**TO DO**
Print each record exactly as it appears, but drop the images.

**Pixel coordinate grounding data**

■ ■ ■ ■

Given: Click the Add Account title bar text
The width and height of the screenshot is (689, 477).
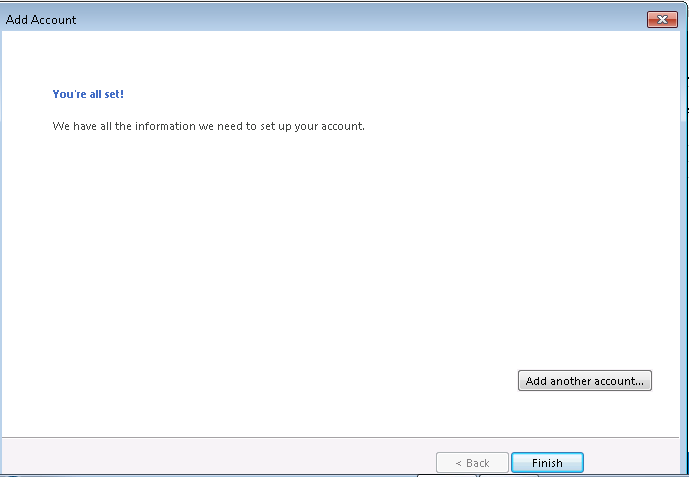Looking at the screenshot, I should (x=41, y=20).
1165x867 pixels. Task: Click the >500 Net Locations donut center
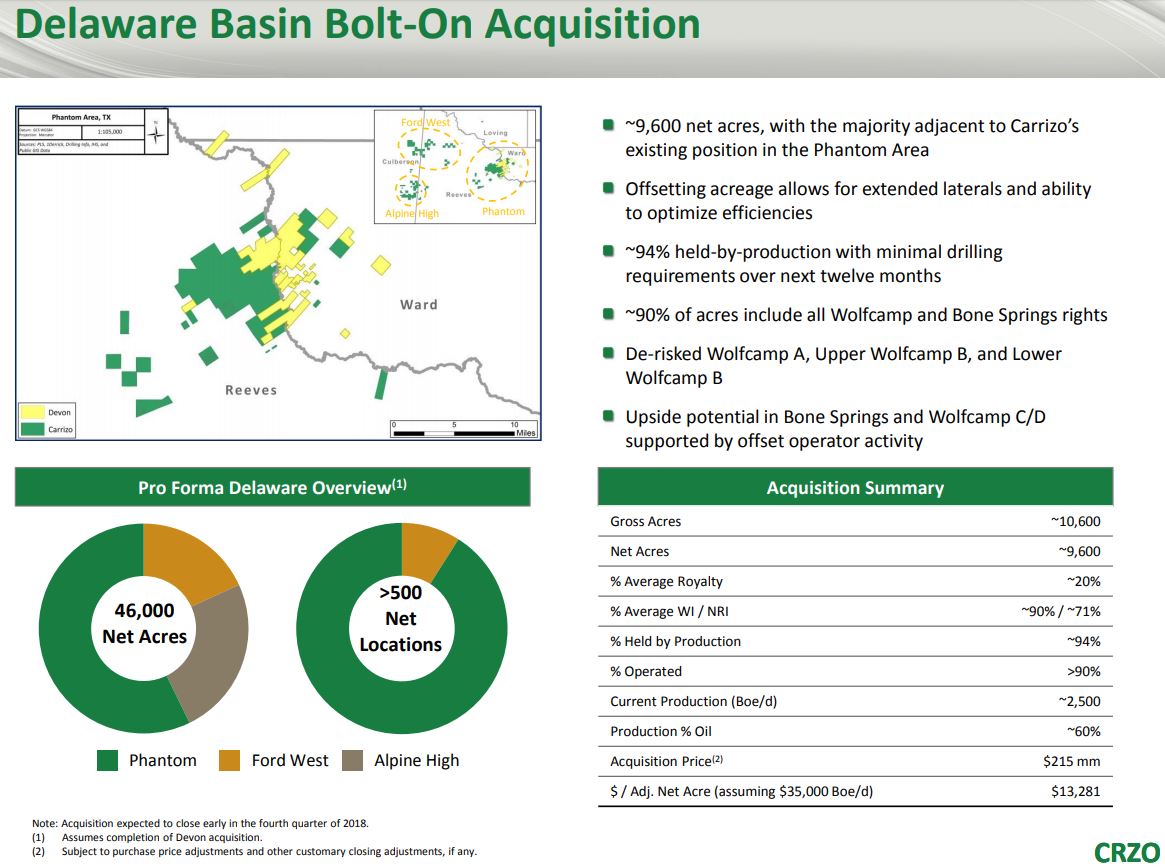[x=400, y=619]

■ ■ ■ ■

**TASK RESPONSE**
Given: Click the Add Account title bar text
The width and height of the screenshot is (689, 477).
Looking at the screenshot, I should (x=41, y=20).
1165x867 pixels. Task: Click the >500 Net Locations donut center
[x=400, y=619]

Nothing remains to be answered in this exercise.